Citation: 2006 FC 766

Ottawa, Ontario, June 15, 2006

PRESENT:      The Honourable Mr. Justice Mosley

BETWEEN:

FENGYING REN

and

THE MINISTER OF CITIZENSHIP AND IMMIGRATION

REASONS FOR JUDGMENT AND JUDGMENT

[1]                This is an application for judicial review of a decision of the Refugee Protection Division of the Immigration and Refugee Board, dated November 8, 2005, in which the applicant was determined not to be a Convention refugee nor a person in need of protection.

[2]                The applicant, Fengying Ren, is a citizen of the People's Republic of China. Her claim for refugee protection is based on political opinion and religion and membership in a particular social group, namely her status as a practitioner of Falun Gong. She arrived in Canada on August 20, 2004 and filed her refugee claim on September 1, 2004.

[3]                The applicant had a hearing before the Board on July 14, 2005. At the outset of the hearing, the Member stated that he would not accept some of the documentary evidence that counsel had introduced as exhibits, because he did not feel that the materials related to the claim or that they had any probative value. The evidence related to restrictions on the disclosure of information in China. After objections from counsel for the applicant, the Member eventually allowed two of the four packages of documents in dispute. The applicant made a formal objection to the refusal to permit entry of all the documentation, arguing that this would restrict the applicant's ability to make her case.

[4]                Following this exchange, counsel for the applicant made a motion to have the Member recuse himself from the hearing on the ground that the applicant could obtain a fair hearing given the negative views already expressed by the Member.

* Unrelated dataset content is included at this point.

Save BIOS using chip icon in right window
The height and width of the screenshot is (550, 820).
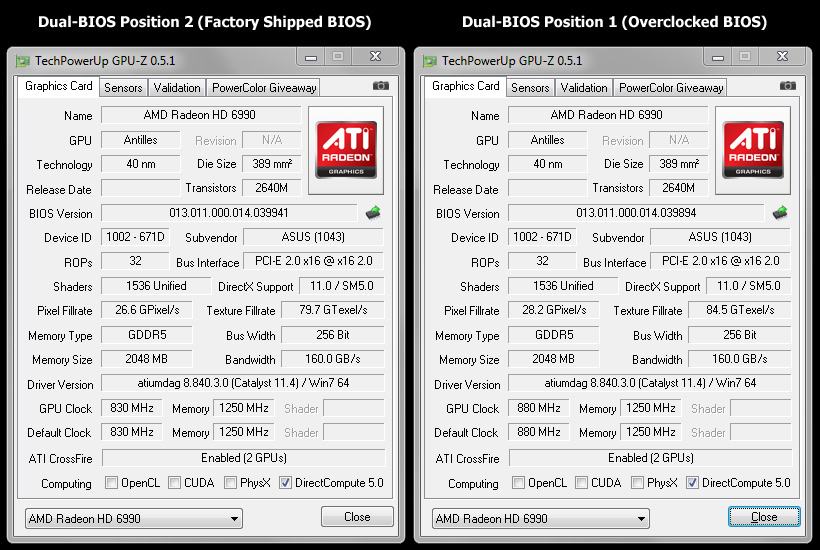[780, 212]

The Member refused to recuse himself, stating that a reasonable person would not find any appearance of bias.

[5]                The transcript reveals that at the end of the hearing, as counsel for the applicant was making final submissions the Member repeatedly interrupted and cut-off counsel when he attempted to make submissions relating to the material not admitted. The Member warned counsel that if he continued to reference these materials he would prevent further submissions from counsel.

[6]                The Board concluded that the applicant was not a Convention refugee or person in need of protection as the Member was not persuaded by the evidence that the applicant had ever practiced Falun Gong in China or that she had come to the unwanted attention of the Public Service Bureau. While the Board accepted that she may indeed be practicing Falun Gong in Canada, he found this to be opportunistic.

[7]                The relevant issue on this judicial review is whether the Board breached procedural fairness by not allowing applicant's counsel to introduce documentary evidence.

[8]                A pragmatic and functional analysis is not required when the Court is assessing allegations of the denial of natural justice or procedural fairness: Canadian Union of Public Employees (C.U.P.E.) v. Ontario(Minister of Labour), [2003] 1 S.C.R. 539, 2003 SCC 29. The job of a reviewing Court is to look at the circumstances of the particular case and determine whether the tribunal in question observed the duty of fairness. If the Court concludes that the conduct of the tribunal has breached natural justice or procedural fairness, no deference is owed and the Court will set aside the decision of the tribunal.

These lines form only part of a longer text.